Palmersaurus Wrecks (237 jobs go extinct)

Endangered species?

I spent a most pleasant week up in Coolum last year. Although I generally don't recommend investing in property in regional areas or coastal resorts, I do very much like to visit for holiday breaks.

Alas Clive Palmer's Coolum Resort was closed for a multi-million dollar refurbishment, so I didn't get to see the world-famous Palmersaurus in the end (the dinosaur park and its associated star attraction, I mean, not the other larger-than life character...).

I don't watch an awful lot of television these days (cricket aside, of course), but do occasionally get caught off guard and thus assaulted by financial media reporting, particularly when visiting the gym as I did this afternoon.

In any case, it has been nigh on impossible to escape the news barrage over the past 48 hours as it has been blazoned that Palmer's Nickel & Cobalt refinery operation at Yabulu has gone into voluntary administration, resulting in 237 workers losing their jobs.

This in another potential adverse shock to to the Townsville region, which has already been struggling for 4 years, has declining employment and a high rate of unemployment.

The press will doubtless be all over the story, especially given that the company had reportedly previously made donations to Palmer's own political party (PUP), and there's little need for further comment on that matter here.


One point that it worth noting here, however, is the massively high media profile that is afforded to job losses in the mining and manufacturing sectors. 

Don't get me wrong, I'm certainly not downplaying the significance of the commodity price crunch and its detrimental impact on national income.

And the mining downturn with its associated job losses have been nothing short of a catastrophe for some resources regions, as well as for property investors who were ill-advisedly counselled to buy in such extreme high-risk locations.

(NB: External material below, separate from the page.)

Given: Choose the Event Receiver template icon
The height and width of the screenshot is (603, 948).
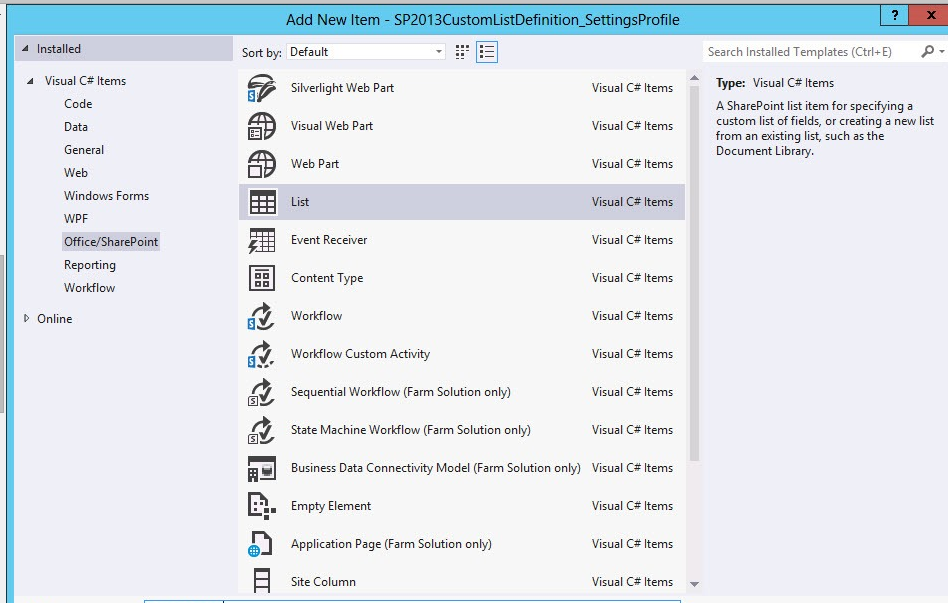Looking at the screenshot, I should point(262,240).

But for investors in particular, it is important to keep some level of perspective at the macro level.

If there is one thing we should have learned since 2008, it is that in the internet age some quarters will always be ready and willing to continue promoting doomsday scenarios long after it becomes evident that markets have moved into (or even well beyond) their recovery stage. 

In fact, there will be always be apparently good reasons not to invest, something which has never changed through the cycles. There will always be noise, so you'll need to learn to block it out in order to find opportunities.

Jobs: a few points worth considering...

A few sundry points, then, on the labour market.

The manufacturing sector in Australia remains in a long and punishing structural decline, with total employment shrinking from around 1.1 million to 848,000 over the past three decades. 

Yes, the lower dollar will be of assistance to the surviving manufacturing businesses, but most of the jobs that have been lost are not coming back.

On the plus side the structural decline in manufacturing employment has been entirely swamped by employment gains across the considerably larger services sector.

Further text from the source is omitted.